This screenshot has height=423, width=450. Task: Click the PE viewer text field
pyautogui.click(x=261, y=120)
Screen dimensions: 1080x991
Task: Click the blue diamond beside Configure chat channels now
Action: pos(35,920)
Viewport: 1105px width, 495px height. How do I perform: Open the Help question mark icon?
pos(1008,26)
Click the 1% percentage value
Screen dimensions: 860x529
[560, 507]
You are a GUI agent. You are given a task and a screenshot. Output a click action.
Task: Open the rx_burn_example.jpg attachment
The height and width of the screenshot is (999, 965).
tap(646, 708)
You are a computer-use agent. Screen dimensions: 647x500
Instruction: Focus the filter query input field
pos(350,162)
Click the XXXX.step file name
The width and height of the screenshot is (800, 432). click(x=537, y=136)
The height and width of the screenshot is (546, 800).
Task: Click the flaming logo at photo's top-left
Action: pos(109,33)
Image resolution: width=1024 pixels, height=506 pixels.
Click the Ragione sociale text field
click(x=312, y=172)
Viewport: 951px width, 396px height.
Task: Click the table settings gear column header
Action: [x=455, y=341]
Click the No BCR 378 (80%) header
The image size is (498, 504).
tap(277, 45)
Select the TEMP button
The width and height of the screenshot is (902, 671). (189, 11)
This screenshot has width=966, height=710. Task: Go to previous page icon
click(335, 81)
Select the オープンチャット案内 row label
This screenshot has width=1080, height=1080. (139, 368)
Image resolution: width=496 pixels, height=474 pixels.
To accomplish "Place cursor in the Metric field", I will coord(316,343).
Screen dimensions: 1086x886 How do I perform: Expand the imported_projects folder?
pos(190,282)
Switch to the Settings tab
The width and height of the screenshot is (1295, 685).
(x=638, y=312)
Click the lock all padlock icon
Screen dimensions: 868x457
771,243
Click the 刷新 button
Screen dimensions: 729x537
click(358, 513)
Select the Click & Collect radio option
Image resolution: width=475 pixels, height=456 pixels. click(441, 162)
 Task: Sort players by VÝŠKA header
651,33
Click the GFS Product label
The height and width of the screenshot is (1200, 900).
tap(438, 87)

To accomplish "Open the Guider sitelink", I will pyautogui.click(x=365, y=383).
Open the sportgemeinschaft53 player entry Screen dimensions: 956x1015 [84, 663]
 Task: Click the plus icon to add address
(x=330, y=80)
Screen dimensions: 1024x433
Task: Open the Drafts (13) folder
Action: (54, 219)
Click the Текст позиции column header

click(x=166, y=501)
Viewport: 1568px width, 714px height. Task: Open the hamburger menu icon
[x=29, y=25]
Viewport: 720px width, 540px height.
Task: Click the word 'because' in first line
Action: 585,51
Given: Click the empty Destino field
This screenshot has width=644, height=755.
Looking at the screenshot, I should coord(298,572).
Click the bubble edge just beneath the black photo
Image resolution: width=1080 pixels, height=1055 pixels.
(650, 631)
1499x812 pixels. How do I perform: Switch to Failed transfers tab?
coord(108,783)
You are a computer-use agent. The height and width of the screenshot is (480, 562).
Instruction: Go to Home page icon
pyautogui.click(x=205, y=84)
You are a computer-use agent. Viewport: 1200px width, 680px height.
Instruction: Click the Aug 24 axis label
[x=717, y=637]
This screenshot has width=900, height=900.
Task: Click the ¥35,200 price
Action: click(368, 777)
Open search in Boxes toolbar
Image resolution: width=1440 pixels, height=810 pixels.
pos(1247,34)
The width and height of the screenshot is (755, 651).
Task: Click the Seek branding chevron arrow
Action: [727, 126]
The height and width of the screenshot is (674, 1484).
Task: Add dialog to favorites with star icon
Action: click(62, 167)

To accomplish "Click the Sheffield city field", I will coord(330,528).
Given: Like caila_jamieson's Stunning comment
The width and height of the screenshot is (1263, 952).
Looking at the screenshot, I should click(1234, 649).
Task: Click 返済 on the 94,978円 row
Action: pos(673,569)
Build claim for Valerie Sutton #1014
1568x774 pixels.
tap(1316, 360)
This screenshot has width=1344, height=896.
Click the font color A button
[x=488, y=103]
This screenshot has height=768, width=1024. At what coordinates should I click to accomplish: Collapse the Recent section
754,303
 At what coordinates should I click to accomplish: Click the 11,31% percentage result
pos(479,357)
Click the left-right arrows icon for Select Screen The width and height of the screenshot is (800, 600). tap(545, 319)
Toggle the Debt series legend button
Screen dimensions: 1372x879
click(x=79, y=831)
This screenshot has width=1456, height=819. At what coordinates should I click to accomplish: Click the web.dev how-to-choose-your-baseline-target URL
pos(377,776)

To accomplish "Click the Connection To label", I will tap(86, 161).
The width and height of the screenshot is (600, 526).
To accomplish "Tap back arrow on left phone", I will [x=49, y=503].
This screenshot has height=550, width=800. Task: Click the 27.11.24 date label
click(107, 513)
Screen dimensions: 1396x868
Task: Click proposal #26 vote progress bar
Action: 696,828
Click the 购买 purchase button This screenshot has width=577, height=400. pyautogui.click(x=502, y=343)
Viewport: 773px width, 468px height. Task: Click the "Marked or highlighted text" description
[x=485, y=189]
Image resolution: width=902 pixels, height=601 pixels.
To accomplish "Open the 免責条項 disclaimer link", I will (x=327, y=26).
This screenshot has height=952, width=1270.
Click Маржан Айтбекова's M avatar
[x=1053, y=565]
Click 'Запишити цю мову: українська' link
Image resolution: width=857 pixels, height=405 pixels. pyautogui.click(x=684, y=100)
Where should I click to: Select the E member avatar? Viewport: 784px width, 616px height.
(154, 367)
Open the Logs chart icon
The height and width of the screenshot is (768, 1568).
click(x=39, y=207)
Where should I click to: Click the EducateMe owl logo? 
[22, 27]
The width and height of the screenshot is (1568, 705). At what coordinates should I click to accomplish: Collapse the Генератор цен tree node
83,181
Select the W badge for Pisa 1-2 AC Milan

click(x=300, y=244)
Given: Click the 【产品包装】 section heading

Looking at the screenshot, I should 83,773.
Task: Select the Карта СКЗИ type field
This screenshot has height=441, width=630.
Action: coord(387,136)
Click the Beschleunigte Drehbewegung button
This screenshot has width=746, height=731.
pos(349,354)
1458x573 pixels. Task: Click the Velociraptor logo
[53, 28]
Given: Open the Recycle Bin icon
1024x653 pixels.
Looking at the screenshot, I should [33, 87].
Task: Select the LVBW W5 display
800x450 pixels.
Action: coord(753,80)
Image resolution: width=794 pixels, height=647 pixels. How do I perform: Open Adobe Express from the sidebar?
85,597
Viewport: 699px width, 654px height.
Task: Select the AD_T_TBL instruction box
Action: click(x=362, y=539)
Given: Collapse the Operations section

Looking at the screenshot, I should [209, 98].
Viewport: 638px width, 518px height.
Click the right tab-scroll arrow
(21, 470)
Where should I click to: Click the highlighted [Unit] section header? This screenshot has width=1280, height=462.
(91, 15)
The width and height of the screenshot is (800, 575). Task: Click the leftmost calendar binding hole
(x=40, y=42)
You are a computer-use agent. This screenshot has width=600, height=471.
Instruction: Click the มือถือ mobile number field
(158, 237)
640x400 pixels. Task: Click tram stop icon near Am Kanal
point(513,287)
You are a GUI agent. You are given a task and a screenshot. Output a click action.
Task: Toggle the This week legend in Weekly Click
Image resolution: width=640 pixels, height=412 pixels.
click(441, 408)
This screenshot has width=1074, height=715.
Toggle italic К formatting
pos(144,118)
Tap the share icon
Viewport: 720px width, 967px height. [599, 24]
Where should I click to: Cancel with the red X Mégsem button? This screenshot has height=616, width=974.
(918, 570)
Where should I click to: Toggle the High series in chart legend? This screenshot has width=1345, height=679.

• [Problem statement]
Using the records above, select and copy every line that has the word "agent".

• [Written response]
You are a GUI agent. You are given a task and a screenshot. Output a click action.
You are a computer-use agent. Screen dimensions: 647x500
You are a computer-use agent. The height and width of the screenshot is (480, 562).
You are a computer-use agent. Viewport: 1200px width, 680px height.
You are a computer-use agent. This screenshot has width=600, height=471.
You are a GUI agent. You are given a task and a screenshot. Output a click action.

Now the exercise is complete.